In today’s Gospel Jesus proclaims: “Blessed are the poor in spirit... blessed are those who mourn, for they shall be comforted.” These words are not platitudes. They are promises spoken by the One who conquered death. The Beatitudes reveal the surprising geography of God’s kingdom: the places of loss and emptiness become the very places where grace takes root.

When you weep for your child, heaven is not indifferent. Your tears join the tears of Mary at the foot of the Cross. They become, in God’s mysterious plan, a prayer that will be answered with comfort.

To be blessed does not mean to feel happy. It means to be held, to be known, to be accompanied by the living Christ. Even in grief, you are blessed because the Lord Himself walks with you.

Every time we celebrate the Eucharist, heaven bends close to earth. Around this altar the Church on earth and the Church in heaven are united. We believe that our loved ones in Christ are not far away but very near, present in the Communion of Saints.

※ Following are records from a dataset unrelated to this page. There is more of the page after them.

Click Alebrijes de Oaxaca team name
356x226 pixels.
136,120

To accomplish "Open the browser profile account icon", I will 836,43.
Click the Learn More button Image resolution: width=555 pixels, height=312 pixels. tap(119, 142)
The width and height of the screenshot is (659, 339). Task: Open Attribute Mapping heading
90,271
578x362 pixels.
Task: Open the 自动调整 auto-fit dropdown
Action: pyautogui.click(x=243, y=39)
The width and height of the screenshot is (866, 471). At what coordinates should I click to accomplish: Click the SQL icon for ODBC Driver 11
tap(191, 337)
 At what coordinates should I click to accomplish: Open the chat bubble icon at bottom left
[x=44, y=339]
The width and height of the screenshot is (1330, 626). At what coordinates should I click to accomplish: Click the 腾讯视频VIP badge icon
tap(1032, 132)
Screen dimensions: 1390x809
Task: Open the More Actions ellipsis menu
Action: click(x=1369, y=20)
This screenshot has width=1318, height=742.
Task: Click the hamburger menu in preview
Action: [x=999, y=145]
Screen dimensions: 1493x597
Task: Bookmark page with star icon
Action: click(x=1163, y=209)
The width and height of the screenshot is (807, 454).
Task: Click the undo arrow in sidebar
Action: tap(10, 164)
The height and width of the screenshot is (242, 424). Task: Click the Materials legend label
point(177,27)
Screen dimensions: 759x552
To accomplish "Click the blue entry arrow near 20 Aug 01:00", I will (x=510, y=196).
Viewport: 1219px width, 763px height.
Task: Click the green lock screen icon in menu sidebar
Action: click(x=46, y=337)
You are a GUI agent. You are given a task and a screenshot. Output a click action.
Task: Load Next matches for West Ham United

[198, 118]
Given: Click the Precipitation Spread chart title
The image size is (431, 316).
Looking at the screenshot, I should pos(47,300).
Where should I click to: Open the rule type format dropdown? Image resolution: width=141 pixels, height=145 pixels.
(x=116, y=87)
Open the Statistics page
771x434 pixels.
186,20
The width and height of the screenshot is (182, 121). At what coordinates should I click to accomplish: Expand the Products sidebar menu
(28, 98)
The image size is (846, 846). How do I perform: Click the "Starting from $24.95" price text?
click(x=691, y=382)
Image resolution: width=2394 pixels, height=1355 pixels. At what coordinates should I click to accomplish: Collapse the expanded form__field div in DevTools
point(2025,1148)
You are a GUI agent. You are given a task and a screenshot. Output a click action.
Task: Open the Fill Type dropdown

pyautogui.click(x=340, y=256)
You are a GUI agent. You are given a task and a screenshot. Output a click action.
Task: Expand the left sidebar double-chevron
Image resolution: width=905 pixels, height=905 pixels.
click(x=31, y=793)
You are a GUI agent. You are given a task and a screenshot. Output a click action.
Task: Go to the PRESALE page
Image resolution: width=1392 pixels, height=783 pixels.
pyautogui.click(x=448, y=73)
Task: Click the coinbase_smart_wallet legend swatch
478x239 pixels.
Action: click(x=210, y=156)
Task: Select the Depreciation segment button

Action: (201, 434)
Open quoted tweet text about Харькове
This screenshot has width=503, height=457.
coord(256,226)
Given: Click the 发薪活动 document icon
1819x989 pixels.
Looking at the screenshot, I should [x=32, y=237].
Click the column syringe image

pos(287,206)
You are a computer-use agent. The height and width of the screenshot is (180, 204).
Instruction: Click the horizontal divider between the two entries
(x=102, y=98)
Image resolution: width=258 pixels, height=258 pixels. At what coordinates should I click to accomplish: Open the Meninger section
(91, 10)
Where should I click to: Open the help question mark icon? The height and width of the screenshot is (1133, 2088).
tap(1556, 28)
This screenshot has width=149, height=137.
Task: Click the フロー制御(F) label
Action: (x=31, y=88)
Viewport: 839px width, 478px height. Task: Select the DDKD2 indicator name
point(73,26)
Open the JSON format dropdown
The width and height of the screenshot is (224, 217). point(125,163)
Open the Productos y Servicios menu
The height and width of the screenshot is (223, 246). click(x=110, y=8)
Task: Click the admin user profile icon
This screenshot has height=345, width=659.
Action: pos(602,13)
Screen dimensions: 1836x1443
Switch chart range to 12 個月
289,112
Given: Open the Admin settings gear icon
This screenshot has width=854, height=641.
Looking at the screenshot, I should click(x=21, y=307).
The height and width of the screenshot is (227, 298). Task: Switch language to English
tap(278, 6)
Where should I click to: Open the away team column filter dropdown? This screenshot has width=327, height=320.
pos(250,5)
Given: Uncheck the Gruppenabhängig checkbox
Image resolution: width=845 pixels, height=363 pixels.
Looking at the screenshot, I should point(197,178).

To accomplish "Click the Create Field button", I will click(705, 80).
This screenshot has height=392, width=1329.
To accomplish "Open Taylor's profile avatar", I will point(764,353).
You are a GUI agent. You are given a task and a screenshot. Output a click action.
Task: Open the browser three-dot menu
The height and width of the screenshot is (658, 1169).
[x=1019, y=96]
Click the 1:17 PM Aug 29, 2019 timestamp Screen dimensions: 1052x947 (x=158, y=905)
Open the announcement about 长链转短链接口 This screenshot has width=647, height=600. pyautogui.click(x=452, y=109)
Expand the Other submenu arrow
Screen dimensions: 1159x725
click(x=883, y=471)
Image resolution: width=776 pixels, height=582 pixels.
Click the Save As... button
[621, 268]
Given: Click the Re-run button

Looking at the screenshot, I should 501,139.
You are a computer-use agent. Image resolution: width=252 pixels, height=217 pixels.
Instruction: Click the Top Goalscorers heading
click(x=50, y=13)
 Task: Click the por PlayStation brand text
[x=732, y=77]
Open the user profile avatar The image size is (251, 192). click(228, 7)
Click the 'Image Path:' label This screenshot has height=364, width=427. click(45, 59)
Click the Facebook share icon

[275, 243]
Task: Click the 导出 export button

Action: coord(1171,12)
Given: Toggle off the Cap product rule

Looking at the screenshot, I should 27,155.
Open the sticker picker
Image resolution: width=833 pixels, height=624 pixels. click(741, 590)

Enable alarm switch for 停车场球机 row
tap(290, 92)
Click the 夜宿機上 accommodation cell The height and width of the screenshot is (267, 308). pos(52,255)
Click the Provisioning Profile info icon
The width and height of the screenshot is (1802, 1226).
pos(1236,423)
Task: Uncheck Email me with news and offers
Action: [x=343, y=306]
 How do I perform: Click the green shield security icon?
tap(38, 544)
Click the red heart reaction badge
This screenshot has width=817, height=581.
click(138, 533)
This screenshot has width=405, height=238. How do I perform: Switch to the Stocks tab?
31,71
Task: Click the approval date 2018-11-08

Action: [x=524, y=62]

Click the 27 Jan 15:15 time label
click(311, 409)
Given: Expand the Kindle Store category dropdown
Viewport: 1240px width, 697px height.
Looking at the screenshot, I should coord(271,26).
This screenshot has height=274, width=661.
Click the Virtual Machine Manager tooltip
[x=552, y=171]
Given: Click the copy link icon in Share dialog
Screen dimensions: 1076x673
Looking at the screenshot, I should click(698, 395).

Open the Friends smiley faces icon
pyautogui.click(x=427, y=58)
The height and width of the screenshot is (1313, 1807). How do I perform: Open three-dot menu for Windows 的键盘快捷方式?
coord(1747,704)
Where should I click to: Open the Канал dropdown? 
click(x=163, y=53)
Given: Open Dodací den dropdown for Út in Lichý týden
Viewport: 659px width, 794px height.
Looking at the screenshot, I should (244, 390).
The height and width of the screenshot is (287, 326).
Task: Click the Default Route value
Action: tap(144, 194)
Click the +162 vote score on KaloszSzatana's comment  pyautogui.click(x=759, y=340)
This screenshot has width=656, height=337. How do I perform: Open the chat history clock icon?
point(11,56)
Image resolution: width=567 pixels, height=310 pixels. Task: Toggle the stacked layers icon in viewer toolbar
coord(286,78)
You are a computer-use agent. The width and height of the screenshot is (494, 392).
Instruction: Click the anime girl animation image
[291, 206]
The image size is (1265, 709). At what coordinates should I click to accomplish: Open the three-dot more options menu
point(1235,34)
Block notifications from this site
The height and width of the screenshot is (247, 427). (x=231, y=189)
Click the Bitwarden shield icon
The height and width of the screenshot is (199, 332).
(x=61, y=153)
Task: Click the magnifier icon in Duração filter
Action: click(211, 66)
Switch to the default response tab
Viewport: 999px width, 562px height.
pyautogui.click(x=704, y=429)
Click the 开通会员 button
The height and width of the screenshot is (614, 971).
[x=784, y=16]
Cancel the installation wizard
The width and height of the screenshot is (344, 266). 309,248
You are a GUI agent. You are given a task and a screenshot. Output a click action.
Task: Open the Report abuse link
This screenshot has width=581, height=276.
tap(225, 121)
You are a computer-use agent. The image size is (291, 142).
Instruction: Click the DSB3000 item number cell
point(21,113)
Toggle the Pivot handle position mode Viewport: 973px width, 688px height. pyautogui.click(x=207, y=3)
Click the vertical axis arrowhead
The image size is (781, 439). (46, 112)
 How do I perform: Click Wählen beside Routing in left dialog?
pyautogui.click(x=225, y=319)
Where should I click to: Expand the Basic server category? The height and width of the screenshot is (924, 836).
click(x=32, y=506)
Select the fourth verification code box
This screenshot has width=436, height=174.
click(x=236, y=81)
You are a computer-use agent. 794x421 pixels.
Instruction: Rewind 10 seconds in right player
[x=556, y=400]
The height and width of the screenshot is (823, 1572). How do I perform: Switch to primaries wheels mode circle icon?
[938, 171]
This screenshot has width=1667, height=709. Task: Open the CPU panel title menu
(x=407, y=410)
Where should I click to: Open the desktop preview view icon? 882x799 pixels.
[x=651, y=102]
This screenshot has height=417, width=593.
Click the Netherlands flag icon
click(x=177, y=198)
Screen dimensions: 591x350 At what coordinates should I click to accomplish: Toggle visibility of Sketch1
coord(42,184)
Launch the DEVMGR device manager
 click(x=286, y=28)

When you approach the altar today, know that your child is not a distant memory but part of this living communion. In Holy Communion, Christ feeds you with the very life that already sustains your children. This is not a poetic idea; it is the mystery of our faith.

Dear parents, grandparents, family members, and friends:
The God who called your children into being has not abandoned them, nor has He abandoned you. His mercies are new every morning. He is the Good Shepherd who walks every step of the valley with you. In this Jubilee Year of Hope, may you taste that hope in the Word proclaimed, in the Eucharist received, and in the quiet companionship of those who love you.

May the words of Scripture settle deep into your hearts.
May the Eucharist unite you with the children you remember.

And may the blessing of Christ who wept at the tomb of his friend and who rose in glory bring you the peace the world cannot give.